Begin at the line below that has "577x354 pixels. Task: Open" and stop after the line that has "View the Retweets list". Please restate only those lines, word for word.

[Collected data]
--- START ---

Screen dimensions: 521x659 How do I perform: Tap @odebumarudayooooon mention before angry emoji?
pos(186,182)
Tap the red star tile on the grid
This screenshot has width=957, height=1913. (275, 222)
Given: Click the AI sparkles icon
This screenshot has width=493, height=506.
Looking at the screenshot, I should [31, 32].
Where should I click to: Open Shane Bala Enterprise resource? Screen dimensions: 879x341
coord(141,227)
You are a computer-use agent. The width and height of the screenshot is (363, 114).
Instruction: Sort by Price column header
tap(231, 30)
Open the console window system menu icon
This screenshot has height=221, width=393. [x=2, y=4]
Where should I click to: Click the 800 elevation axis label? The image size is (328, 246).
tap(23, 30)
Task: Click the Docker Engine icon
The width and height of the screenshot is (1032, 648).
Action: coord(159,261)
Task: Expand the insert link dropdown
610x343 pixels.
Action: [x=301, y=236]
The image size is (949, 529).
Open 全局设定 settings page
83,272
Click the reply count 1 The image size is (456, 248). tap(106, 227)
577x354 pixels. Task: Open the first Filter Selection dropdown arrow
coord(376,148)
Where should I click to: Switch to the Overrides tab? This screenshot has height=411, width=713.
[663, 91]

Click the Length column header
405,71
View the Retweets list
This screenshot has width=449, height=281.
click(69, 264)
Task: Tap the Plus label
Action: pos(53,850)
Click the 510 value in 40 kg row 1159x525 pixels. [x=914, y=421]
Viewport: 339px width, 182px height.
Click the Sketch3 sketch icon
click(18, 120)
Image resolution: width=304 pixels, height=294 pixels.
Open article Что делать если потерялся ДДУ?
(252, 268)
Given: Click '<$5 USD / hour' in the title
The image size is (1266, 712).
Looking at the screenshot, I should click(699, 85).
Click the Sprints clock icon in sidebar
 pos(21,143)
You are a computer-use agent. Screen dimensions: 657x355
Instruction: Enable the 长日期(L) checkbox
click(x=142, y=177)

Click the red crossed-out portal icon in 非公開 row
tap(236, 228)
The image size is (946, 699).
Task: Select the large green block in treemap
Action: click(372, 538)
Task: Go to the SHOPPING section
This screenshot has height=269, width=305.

--- END ---

▶ _Answer to this exercise_:
577x354 pixels. Task: Open the first Filter Selection dropdown arrow
coord(376,148)
Where should I click to: Switch to the Overrides tab? This screenshot has height=411, width=713.
[663, 91]

Click the Length column header
405,71
View the Retweets list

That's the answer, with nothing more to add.